> What you have to do: The answer must be a single number: how many lines in the entries below contain the word "This".

> Stored data:
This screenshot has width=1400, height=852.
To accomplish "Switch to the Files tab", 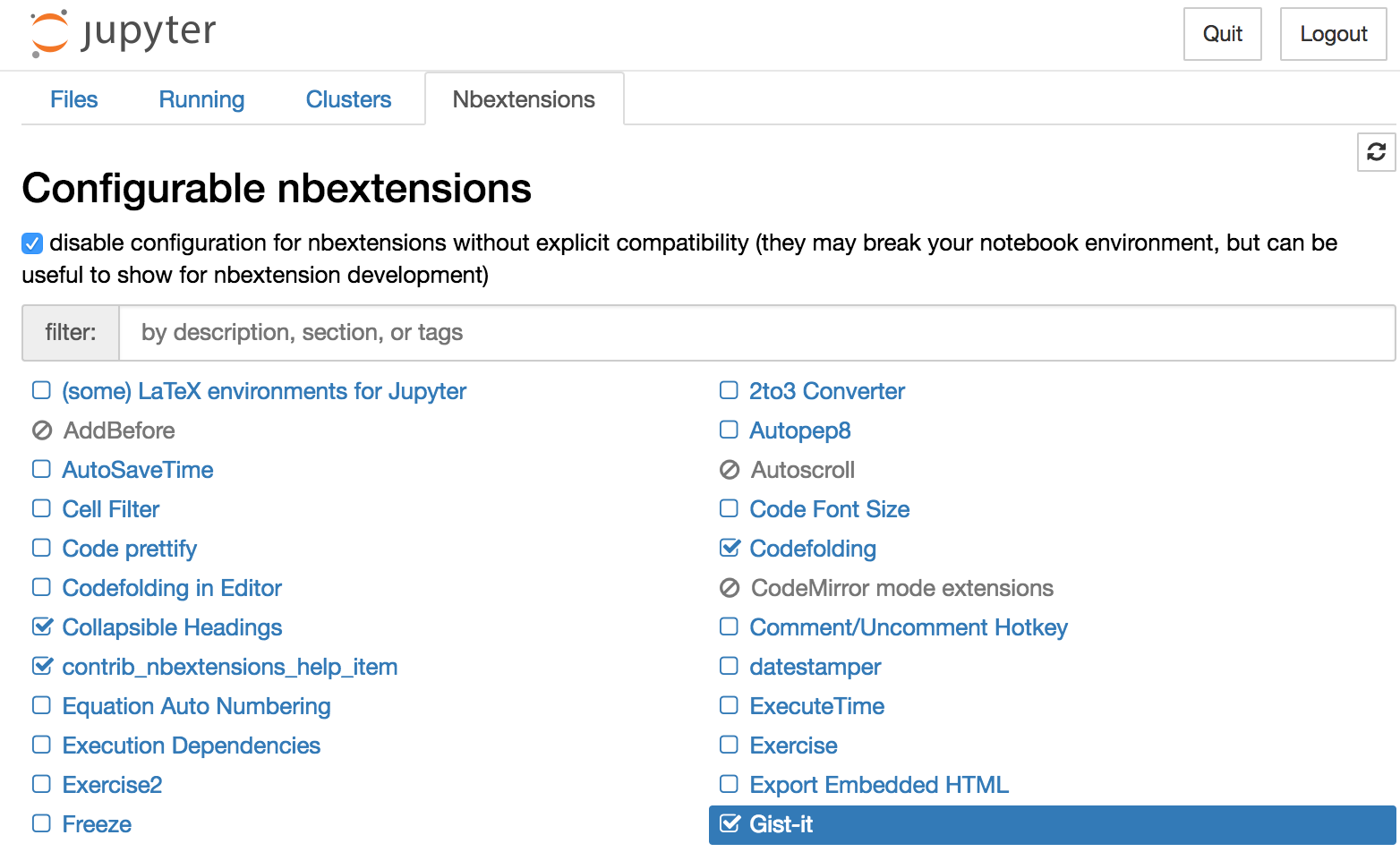I will (73, 99).
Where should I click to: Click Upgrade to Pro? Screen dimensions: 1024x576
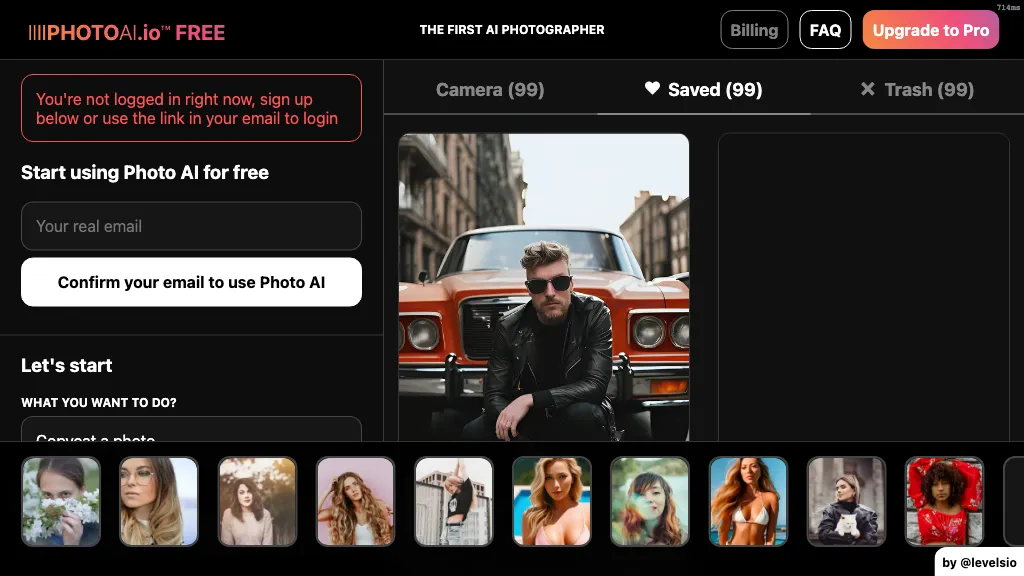(930, 29)
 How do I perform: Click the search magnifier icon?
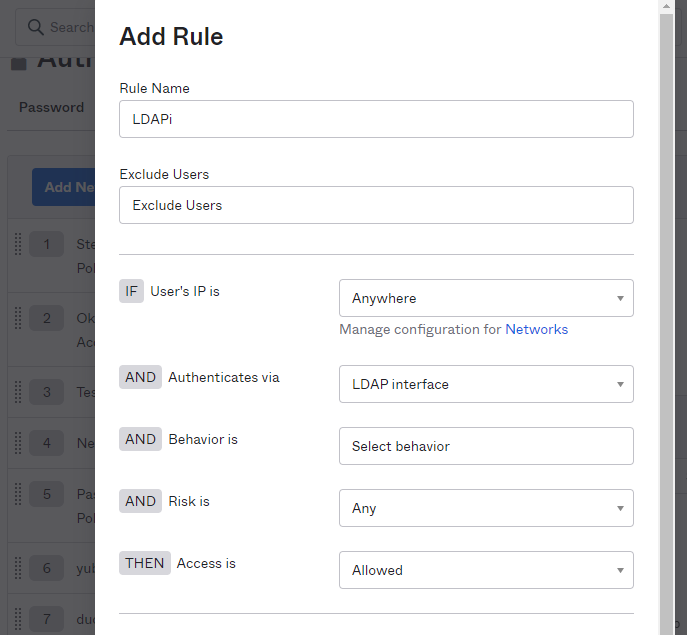[35, 27]
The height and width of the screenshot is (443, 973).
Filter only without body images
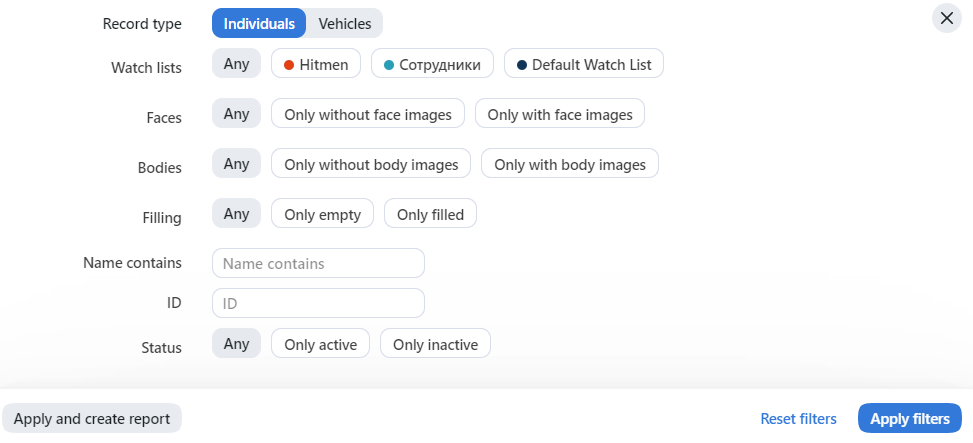coord(371,163)
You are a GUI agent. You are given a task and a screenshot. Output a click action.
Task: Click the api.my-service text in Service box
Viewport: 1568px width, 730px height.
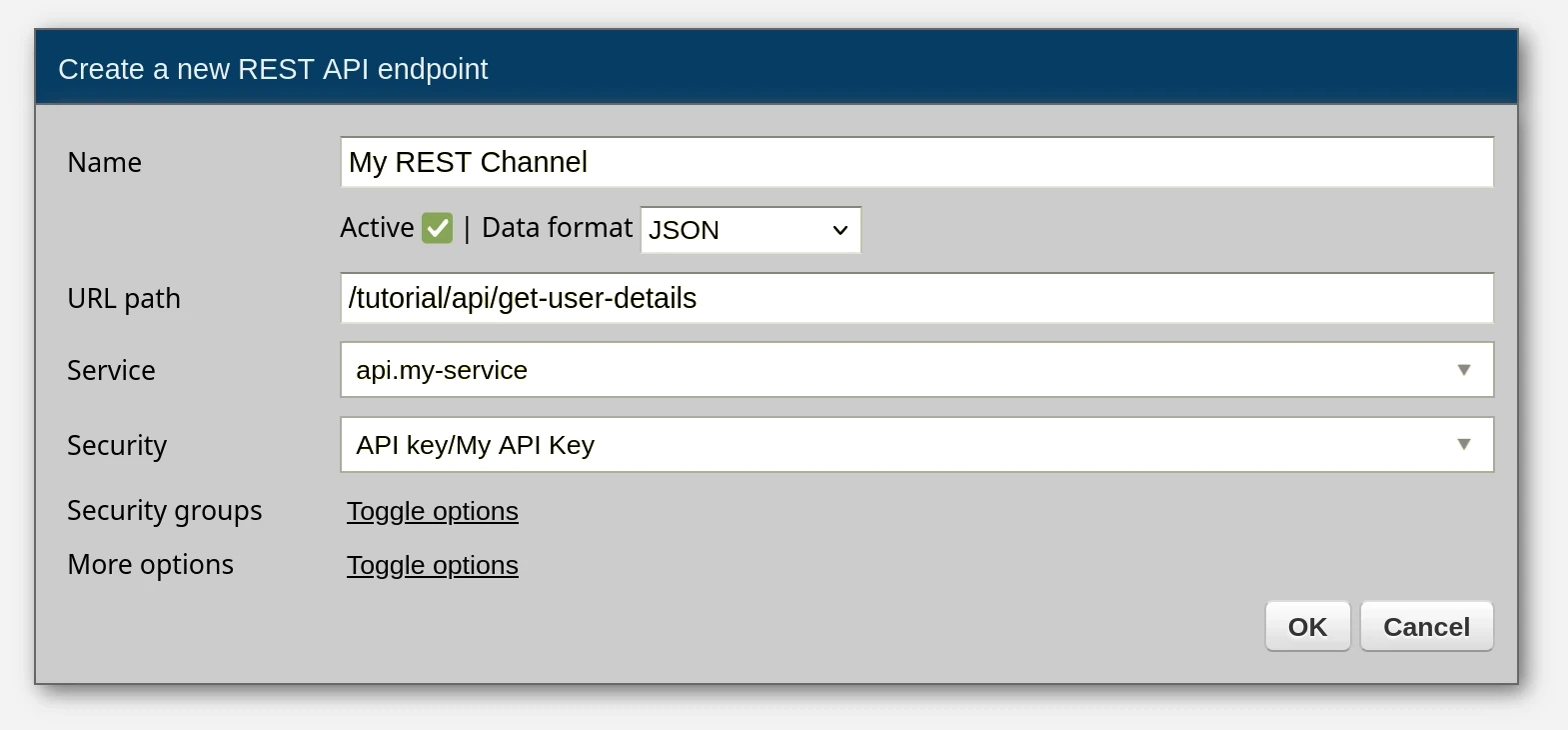click(x=442, y=370)
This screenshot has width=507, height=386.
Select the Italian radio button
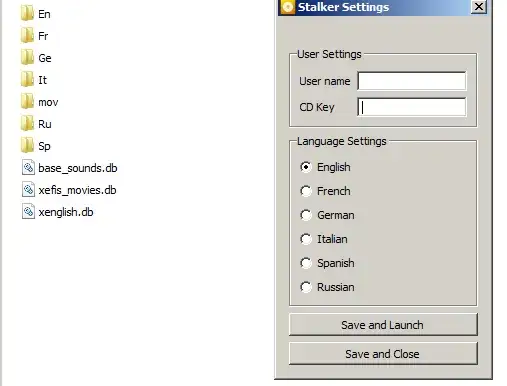click(x=306, y=239)
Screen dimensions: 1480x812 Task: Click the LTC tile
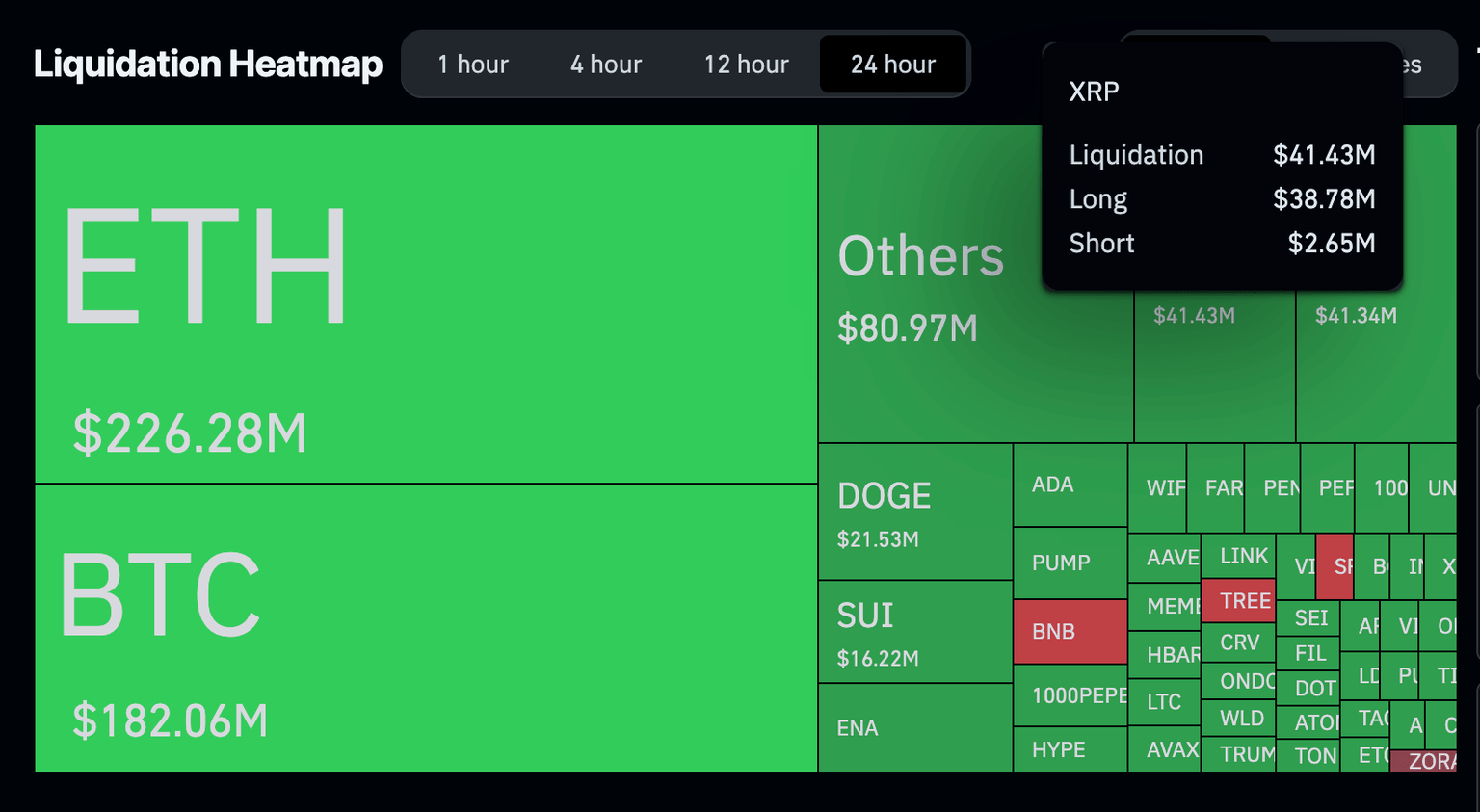1164,701
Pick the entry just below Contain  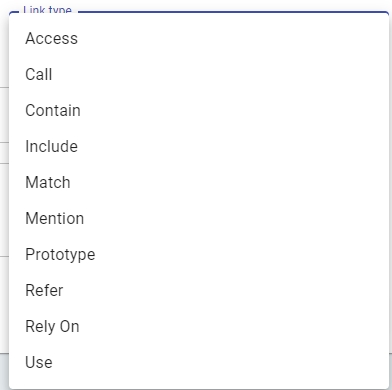[x=199, y=146]
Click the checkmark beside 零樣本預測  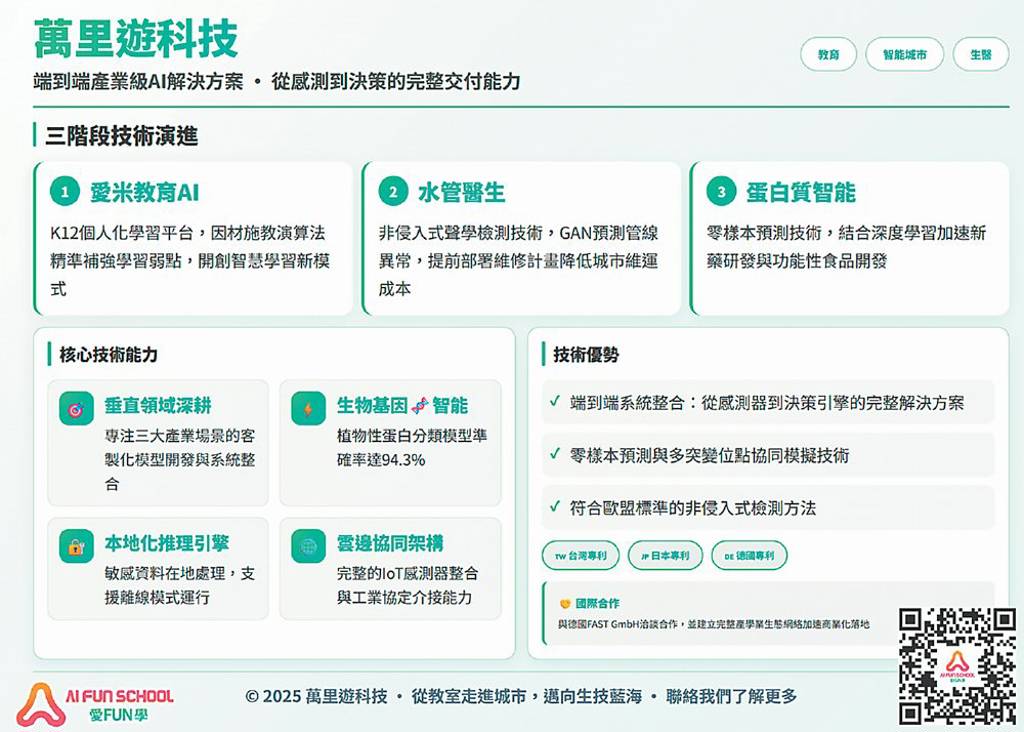(555, 455)
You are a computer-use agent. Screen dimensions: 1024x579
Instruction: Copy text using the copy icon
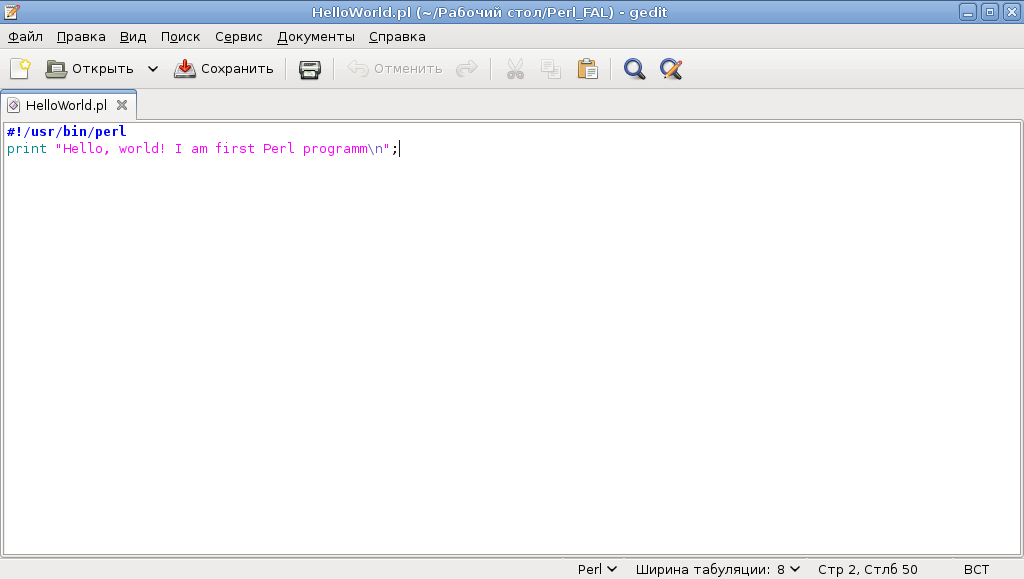551,68
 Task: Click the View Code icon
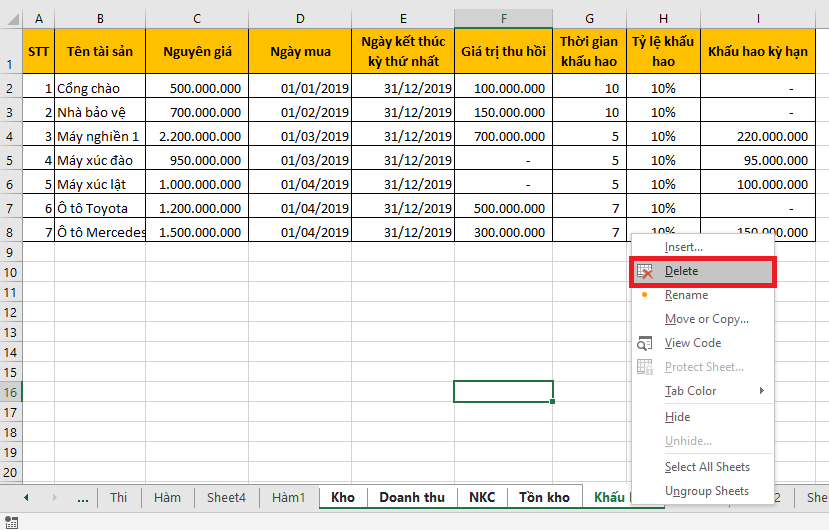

> Answer to the problem: 2